Everyone agrees that big-data is big business. But how big is it? That's the question.
Big-data, as just about everyone knows by now, is all about sifting through mountains of digital information to find telltale patterns and correlations. Harness up a team of servers, give each one as much RAM as it can handle, wire up some disk drives, add software with names like Hadoop, tk, and Cassandra, and off you go.
Nobody is arguing with the notion that this is a business poised to take off like a rocket. The world is brimming with data right now, and the cost of the computing infrastructure needed to grind through it is continually falling. In short, there's a perfect storm of supply and demand, of opportunity and motive.
But how big is big? International Data Corp. (IDC) has just come out with a report concluding that revenue for the worldwide Hadoop-MapReduce ecosystem software market (aka big-data) will grow from $77 million in 2011 to $812.8 million in 2016, for a compound annual growth rate of 60.2 percent. In my book, that certainly registers as big and getting bigger.
Yet Internet Research Group, another market researcher, finds that big-data revenue easily topped $300 million in 2011 and is on its way to reaching $1.45 billion in 2016. Those numbers are a good deal higher than IDC's. The reasons for that are not entirely clear. Perhaps IDC is measuring solely software-related revenue while IRG is including hardware, as well.
But guess what? For the purposes of those using or simply eyeing big-data in enterprise IT, the exact amount of spending matters little.
What's obvious, even with no figures at all to report, is that big-data techniques are establishing themselves as standard operating procedure. What we're witnessing right now is the emergence of a whole new set of technologies, services, companies, and techniques that will root themselves in enterprise IT much like the ecosystem that has grown up around the relational database management system.
Quoting IDC's figures, IRG forecasts that toward the end of next year, enterprise spending on big-data will start to exceed that of its original users, big Websites like Yahoo and eBay.

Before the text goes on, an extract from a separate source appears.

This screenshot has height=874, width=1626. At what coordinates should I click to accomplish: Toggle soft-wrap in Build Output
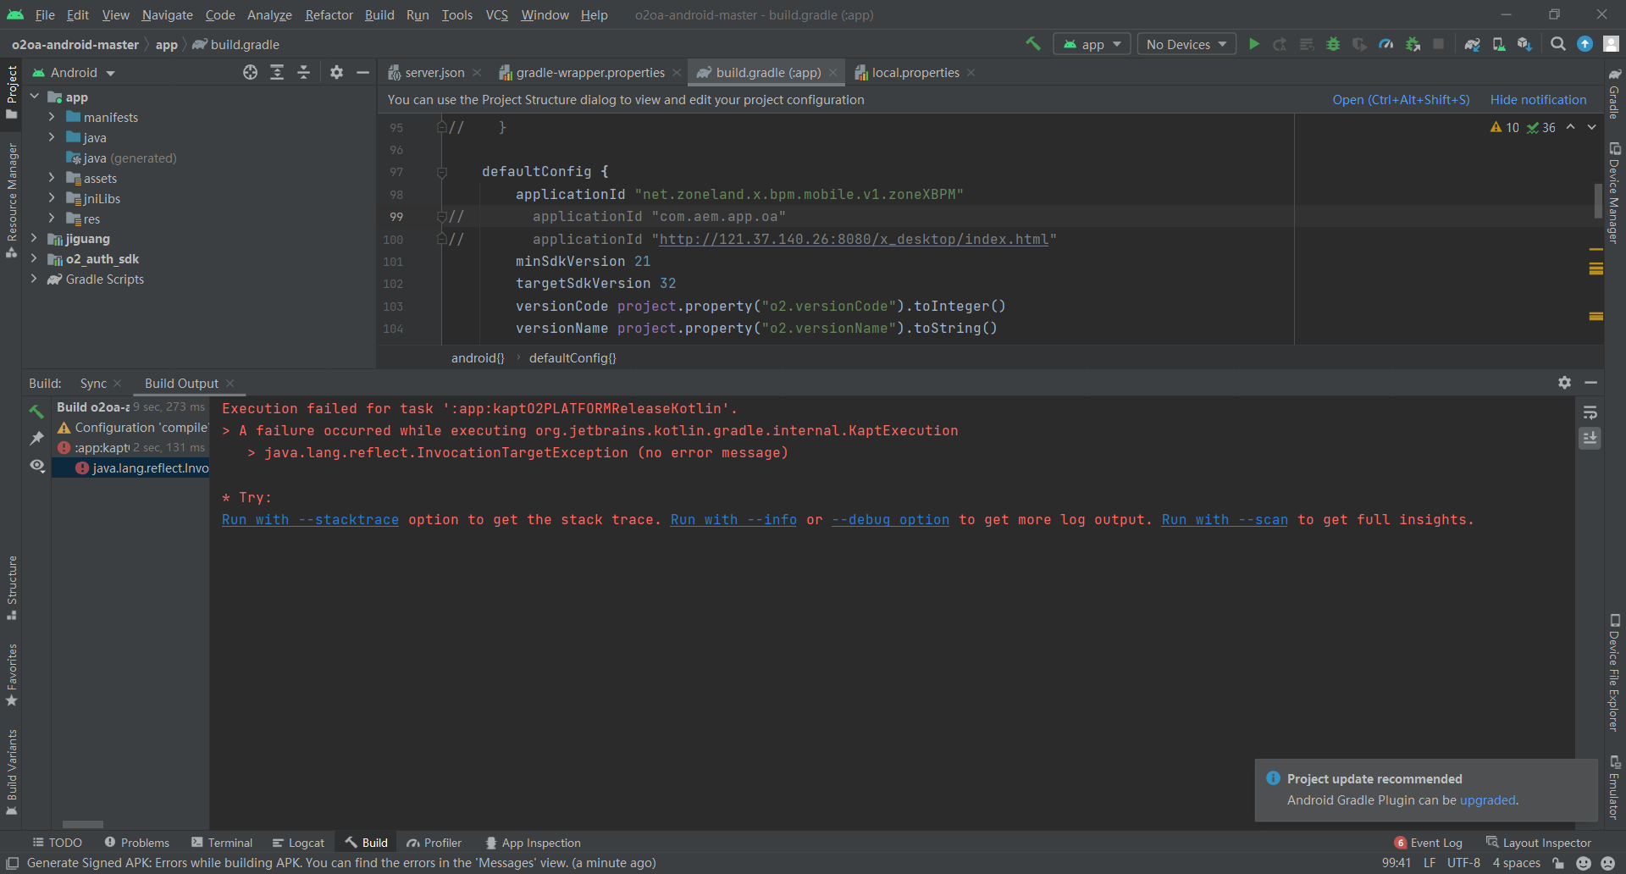pos(1590,412)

As IDC researchers point out, revenue in the big-data marketplace will grow as it has in the Linux business. As with Linux, the main pillars of big-data are open-source programs like Hadoop and MapReduce, which overall will keep software revenue lower than it might be in a market dependent on commercial products. In short, don't expect another Oracle or Sybase to emerge, as happened in the relational database market.
Dan Vesset, vice president of business analytics solutions at IDC, said in a press relase:
Over the next decade, much of the revenue will be accrued by hardware, applications, and application development and deployment software vendors -- both established IT providers and start-up, which in aggregate have raised more than $300 million in venture capital funding.
Much venture capital has been flowing into this area. Late last year, for instance, Accel Partners launched a $100 million fund dedicated solely to investment in big-data startups.
How has your organization been using or planning for big-data?